» Brief: Render the lines of the listing from the one containing "Where should I click to: Point to the a_t" through the one containing "pos(764,657)", inclusive, as a numbered list, leaving out blank lines.

» Data for this task:
⁂
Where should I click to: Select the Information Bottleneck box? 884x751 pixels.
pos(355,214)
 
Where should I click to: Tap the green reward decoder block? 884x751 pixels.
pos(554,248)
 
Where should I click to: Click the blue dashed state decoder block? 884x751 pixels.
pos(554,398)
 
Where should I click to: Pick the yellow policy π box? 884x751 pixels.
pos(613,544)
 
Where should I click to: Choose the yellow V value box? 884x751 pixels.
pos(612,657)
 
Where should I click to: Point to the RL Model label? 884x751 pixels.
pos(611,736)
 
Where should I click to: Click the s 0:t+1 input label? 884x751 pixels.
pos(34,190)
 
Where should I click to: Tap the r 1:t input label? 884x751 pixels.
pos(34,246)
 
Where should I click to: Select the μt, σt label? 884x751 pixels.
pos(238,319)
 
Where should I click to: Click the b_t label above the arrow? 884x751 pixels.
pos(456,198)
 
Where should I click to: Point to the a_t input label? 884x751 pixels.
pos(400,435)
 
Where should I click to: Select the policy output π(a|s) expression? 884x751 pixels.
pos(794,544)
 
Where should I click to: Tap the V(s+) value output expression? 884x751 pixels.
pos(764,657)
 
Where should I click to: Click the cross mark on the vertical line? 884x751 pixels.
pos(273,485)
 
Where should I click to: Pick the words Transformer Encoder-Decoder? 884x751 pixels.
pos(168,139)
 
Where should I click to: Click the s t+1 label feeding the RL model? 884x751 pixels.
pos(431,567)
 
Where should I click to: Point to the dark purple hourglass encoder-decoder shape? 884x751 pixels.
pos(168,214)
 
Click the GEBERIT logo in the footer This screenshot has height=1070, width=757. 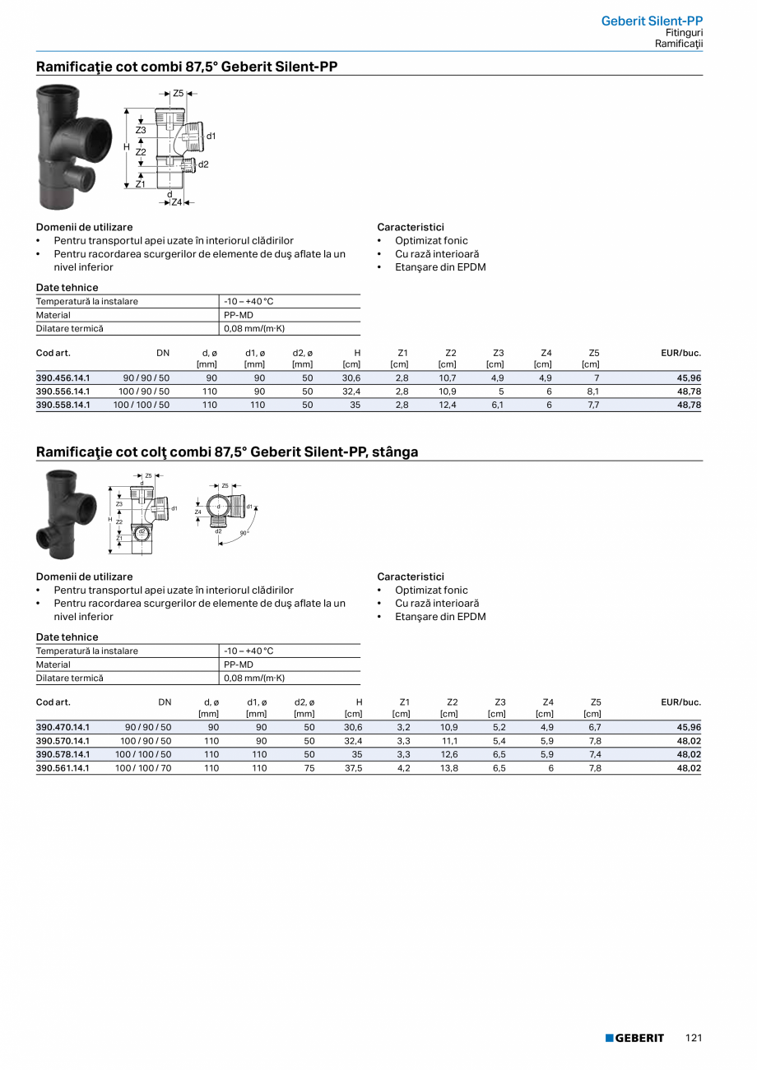pos(634,1038)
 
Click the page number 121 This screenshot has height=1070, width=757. pos(694,1038)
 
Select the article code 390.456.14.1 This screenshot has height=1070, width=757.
⁂
» Result for this task:
1. Where should I click to: Point to the a_t input label? 884x751 pixels.
2. pos(400,435)
3. Where should I click to: Select the policy output π(a|s) expression? 884x751 pixels.
4. pos(794,544)
5. Where should I click to: Tap the V(s+) value output expression? 884x751 pixels.
6. pos(764,657)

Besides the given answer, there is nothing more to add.